In other news, my husband went back to work this week! Yep. Day 15 post-op, he went back to work full time. He’s insane! Ha I’m not sure how he’s keeping a clear head while working, I still feel extremely unfocused and I really have to try SO HARD to get into “work mode.” Tho his work is more get-things-done-right-now type of stuff where he’s constantly putting out fires all day. Whereas mine is more strategic thinking and programmatic overhauls where I have to come up with new program lifecycles and consider governance and implementation. So I really need some focused brain power to get into all that thinking, I’m hoping this long weekend (Memorial Day) will help me clear my mind and allow me to get back into things on Tues when the work week starts again. I really need to start focusing back on my work, I have so much I need to make up for! If only my will to WANT to do good work could tell my mind and my heart to FOCUS on the work that needs to be done!

Andy was accepted into the MD Anderson program in Houston, which is AMAZING news! We also cleared these second opinions with the insurance company who said that they would pay for as many second opinions as we wanted. Also good news. I am awaiting Andy’s acceptance into the Memorial Sloan Kettering program in NY, actually, I just called our case worker who confirmed that they had received some of the paperwork and were reviewing it, but they had not received all the paperwork as of yet, so there has not been a determination. Ughhh More waiting. I am hoping to get these appointments made the same week so we can kill two birds with one stone, so to speak.

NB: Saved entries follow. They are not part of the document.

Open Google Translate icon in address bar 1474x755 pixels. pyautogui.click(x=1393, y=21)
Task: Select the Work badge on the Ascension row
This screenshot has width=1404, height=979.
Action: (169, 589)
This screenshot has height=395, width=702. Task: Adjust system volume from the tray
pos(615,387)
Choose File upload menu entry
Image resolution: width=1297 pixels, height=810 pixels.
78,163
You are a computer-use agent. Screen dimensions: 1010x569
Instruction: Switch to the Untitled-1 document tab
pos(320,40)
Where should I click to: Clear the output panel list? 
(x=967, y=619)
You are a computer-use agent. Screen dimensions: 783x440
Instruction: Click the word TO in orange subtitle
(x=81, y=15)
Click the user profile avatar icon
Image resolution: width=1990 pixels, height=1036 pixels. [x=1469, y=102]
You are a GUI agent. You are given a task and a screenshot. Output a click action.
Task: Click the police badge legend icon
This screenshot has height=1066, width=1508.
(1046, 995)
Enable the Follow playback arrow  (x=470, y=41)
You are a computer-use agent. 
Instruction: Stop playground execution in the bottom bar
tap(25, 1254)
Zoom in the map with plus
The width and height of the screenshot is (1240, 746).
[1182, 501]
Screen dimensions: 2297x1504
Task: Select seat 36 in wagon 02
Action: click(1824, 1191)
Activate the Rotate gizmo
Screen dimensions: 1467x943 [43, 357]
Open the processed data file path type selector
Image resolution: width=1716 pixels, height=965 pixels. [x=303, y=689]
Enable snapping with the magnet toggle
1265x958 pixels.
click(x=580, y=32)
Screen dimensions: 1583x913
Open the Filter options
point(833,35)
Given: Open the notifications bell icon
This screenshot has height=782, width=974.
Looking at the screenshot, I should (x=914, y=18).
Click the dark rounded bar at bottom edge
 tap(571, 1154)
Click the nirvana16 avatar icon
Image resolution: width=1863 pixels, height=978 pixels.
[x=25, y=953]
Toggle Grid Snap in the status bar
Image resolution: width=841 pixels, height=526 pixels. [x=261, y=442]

Currently, our appt in Houston is the last Monday in June. That is a bit later than I wanted, but it was the first avail appt with the team we needed to see, so it is what it is. I am also, kind of, (secretly) hoping to use this as a bit of a little vacation for me and Andy. I know that we will be doing testing and that is terrible, but he will begin chemo, likely, the week after that, so he is going to feel like crap for 6 months. This might be a good way to celebrate us and how far we’ve come through this and just take a moment to have some fun before this new reality sets in again. We’ll see.